Elle proposa elle-même de parler d’autre chose, de regagner son propre bureau pour me laisser travailler. Mais j’avais envie qu’elle ne parte pas…Après tout, rien n’était aussi urgent dans les obscures affaires de l’état, qu’une âme en détresse… Nous avons bavardé jusqu’à l’heure de quitter le bureau. Nous avons même éclaté de rire en imaginant la tête que feraient les autres s’ils nous voyaient partir ensemble. Elle était belle quand elle riait !

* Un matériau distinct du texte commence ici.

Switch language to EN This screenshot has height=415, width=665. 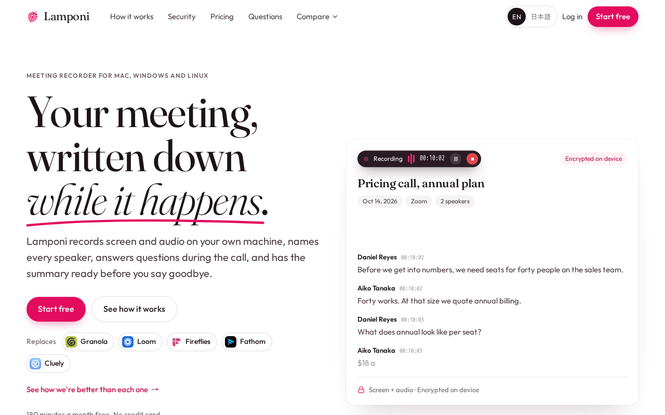click(x=516, y=17)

Nous les avons bravés sans honte. Le même ascenseur nous emporta tous deux vers la sortie et cette demi-minute d’intimité absolue fut source d’une gêne, plutôt d’un trouble partagé. Au lieu de rentrer soigneusement par un chemin différent du mien, elle s’accrocha à mon bras. Je la raccompagnai en voiture, lui souhaitai la bonne soirée, la déposai devant l’entrée de la tour où tous deux nous avions nos appartements, à des étages différents. Je remisai la 607 au parking, passai prendre mon courrier au rez-de-chaussée, repris l’ascenseur, m’affalai aussitôt rentré dans le Chesterfield du salon.

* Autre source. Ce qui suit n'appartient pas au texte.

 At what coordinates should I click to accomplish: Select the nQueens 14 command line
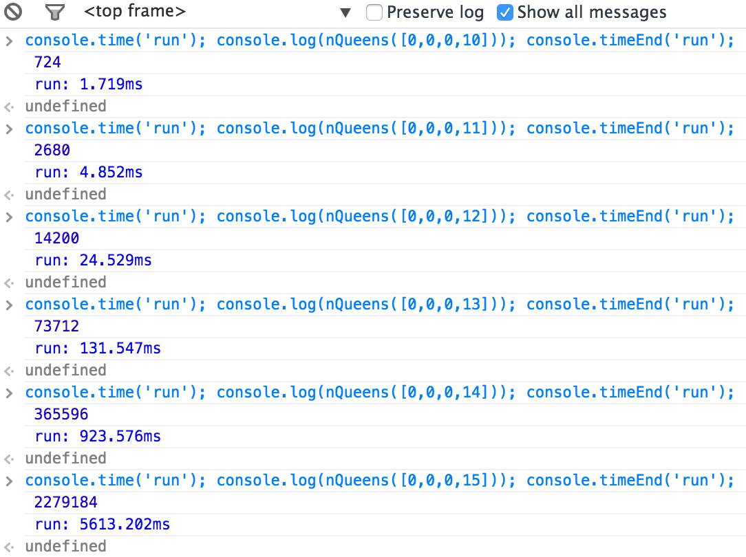tap(380, 393)
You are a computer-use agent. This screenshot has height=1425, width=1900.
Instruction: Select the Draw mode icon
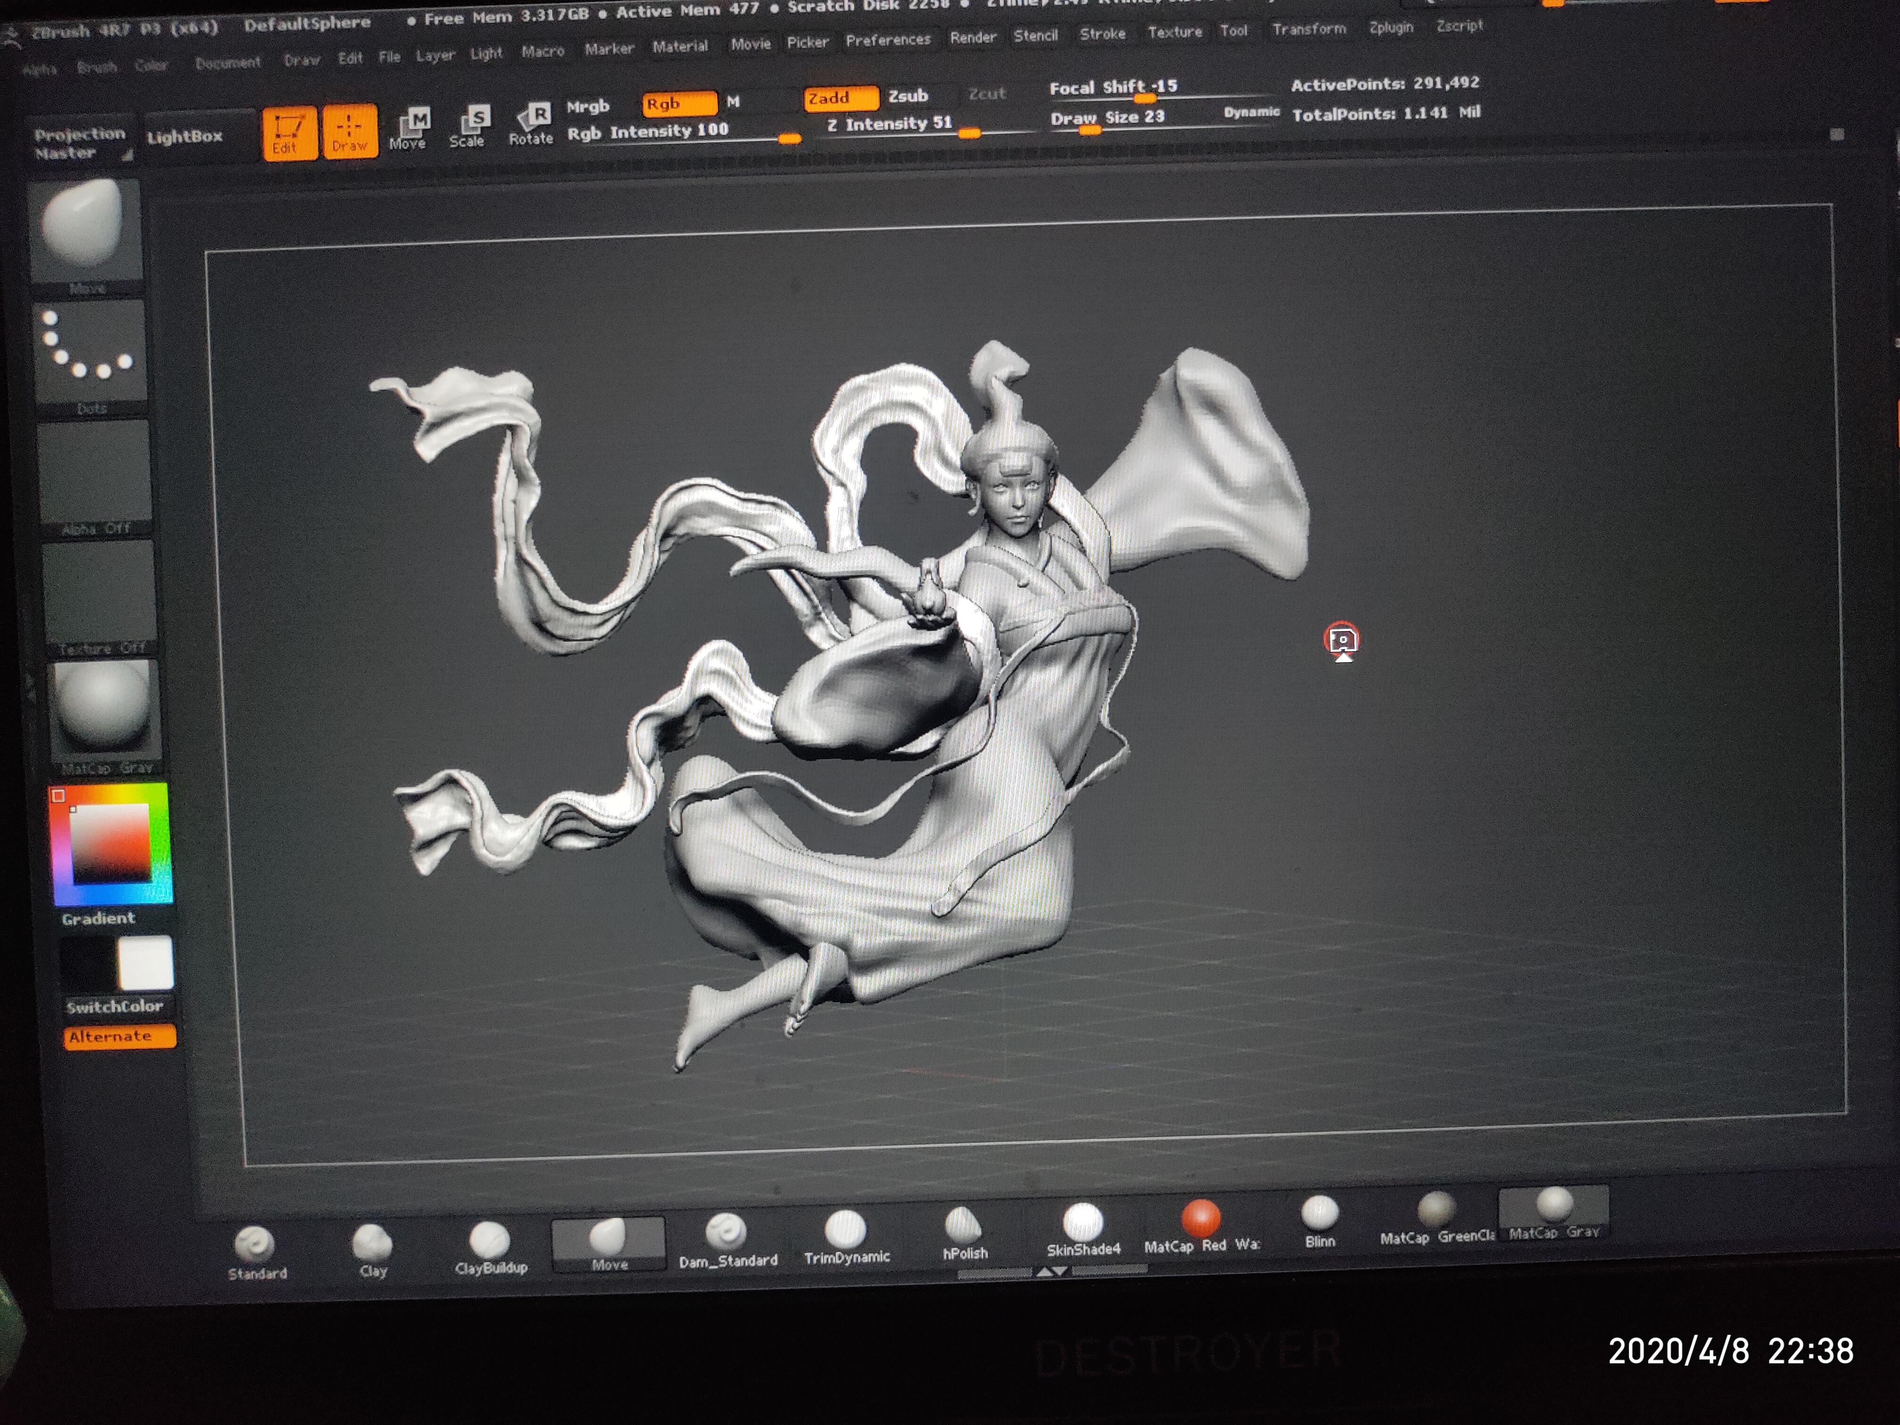click(350, 131)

Je la vis passer devant ma fenêtre, les bras en croix, ailes dérisoires d’oiseau mortellement blessé à l’âme, déjà, par sa misérable tragédie : sa vie. Le légiste la fit ramasser presque sans état d’âme, la police n’interrogea presque personne. Elle était morte, ma voisine Isa, dans une indifférence anodine et générale. Je n’eus pas de curiosité.
Ce soir-là, j’ai pensé à la rejoindre, sur le pavé du rez-de-chaussée. Puis, seul comme d’habitude, une nouvelle ride au bord des lèvres, amer comme jamais, je l’ai effacée.
* * *
L’infirmier en pyjamablanc referme doucement la porte de ma chambre sur mon cauchemar. Ou n’est-ce qu’un souvenir?
Et mon neuroleptique préféré m’emmène tout droit vers ma nuit, mon néant.